American college football season

The 1965 Colgate Red Raiders football team was an American football team that represented Colgate University as an independent during the 1965 NCAA University Division football season. Head coach Hal Lahar returned for the fourth consecutive year, and the ninth overall. His 1965 team compiled a 6–3–1 record. John Paske was the team captain.
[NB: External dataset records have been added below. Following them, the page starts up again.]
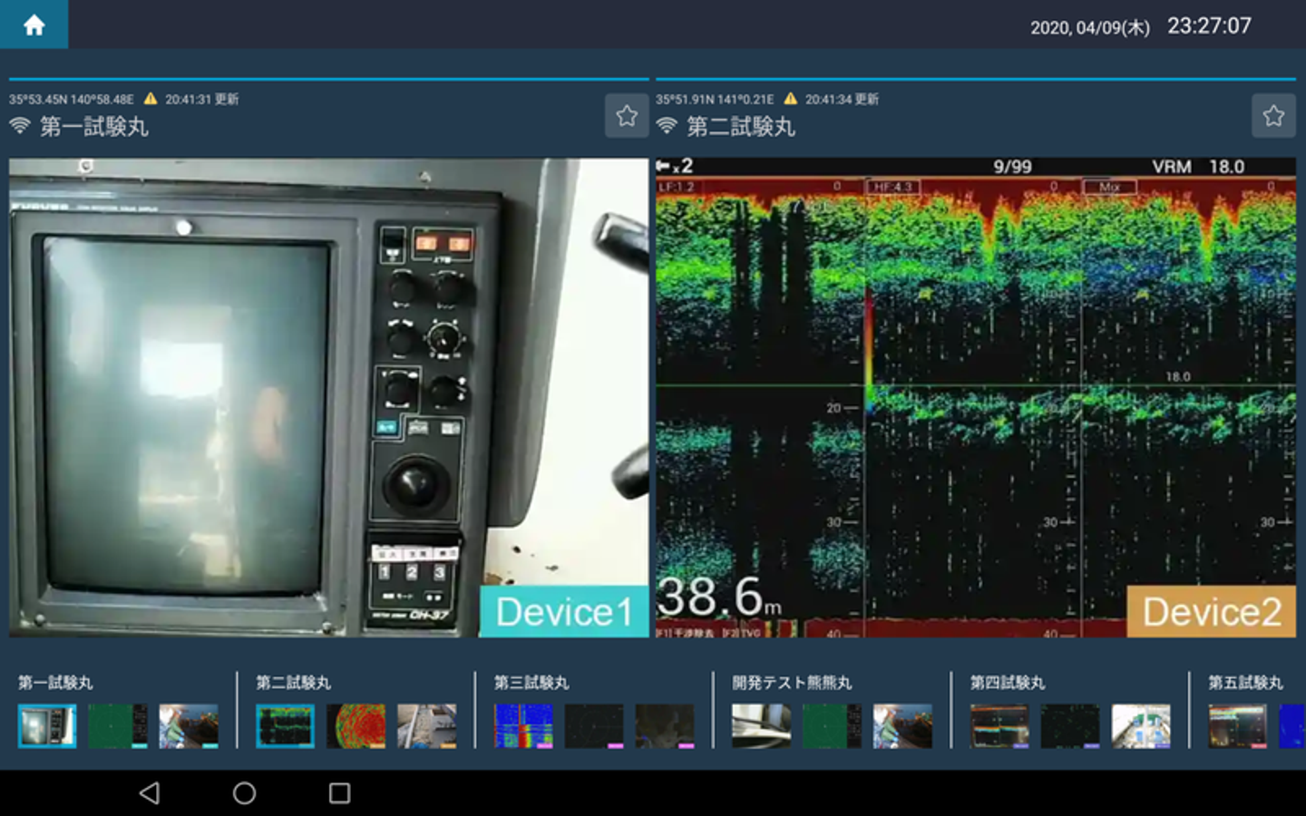The image size is (1306, 816).
Task: Select the Device2 label on sonar view
Action: (1211, 612)
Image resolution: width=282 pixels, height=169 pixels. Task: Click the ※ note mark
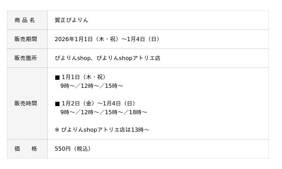(57, 130)
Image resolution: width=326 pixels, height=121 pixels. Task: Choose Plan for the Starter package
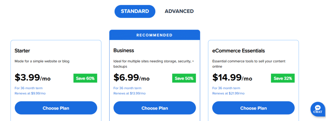(56, 108)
The team played its home games at Colgate Athletic Field in Hamilton, New York.

==Schedule==

| Date | Opponent | Site | Result | Attendance | Source |
|---|---|---|---|---|---|
| September 18 | Lafayette | Colgate Athletic Field; Hamilton, NY; | W 40–0 | 5,800 |  |
| September 25 | at Cornell | Schoellkopf Field; Ithaca, NY (rivalry); | T 0–0 | 19,000 |  |
| October 2 | at Yale | Yale Bowl; New Haven, CT; | W 7–0 | 26,676 |  |
| October 9 | Holy Cross | Colgate Athletic Field; Hamilton, NY; | W 7–3 | 7,500 |  |
| October 16 | at Princeton | Palmer Stadium; Princeton, NJ; | L 0–27 | 28,000 |  |
| October 23 | at Brown | Brown Stadium; Providence, RI; | L 0–6 | 9,100 |  |
| October 30 | at Army | Michie Stadium; West Point, NY; | W 29–28 | 30,800 |  |
| November 6 | Bucknell | Colgate Athletic Field; Hamilton, NY; | W 21–7 | 6,000 |  |
| November 13 | at Buffalo | Rotary Field; Buffalo, NY; | L 0–28 | 8,268 |  |
| November 20 | at Rutgers | Rutgers Stadium; Piscataway, NJ; | W 24–10 | 13,300 |  |

== Leading players ==
Statistical leaders for the 1965 Red Raiders included:
- Rushing: Marvin Hubbard, 655 yards and 7 touchdowns on 167 attempts
- Passing: Robert Mark, 320 yards, 27 completions and 1 touchdown on 67 attempts
- Receiving: Paul Port, 164 yards and 2 touchdowns on 14 receptions
- Total offense: Marvin Hubbard, 621 yards (all rushing)
- Scoring: Marvin Hubbard, 48 points from 7 touchdowns, 4 PATs and 1 two-point conversion
- All-purpose yards: Marvin Hubbard, 763 yards (621 rushing, 90 receiving, 52 kickoff returning)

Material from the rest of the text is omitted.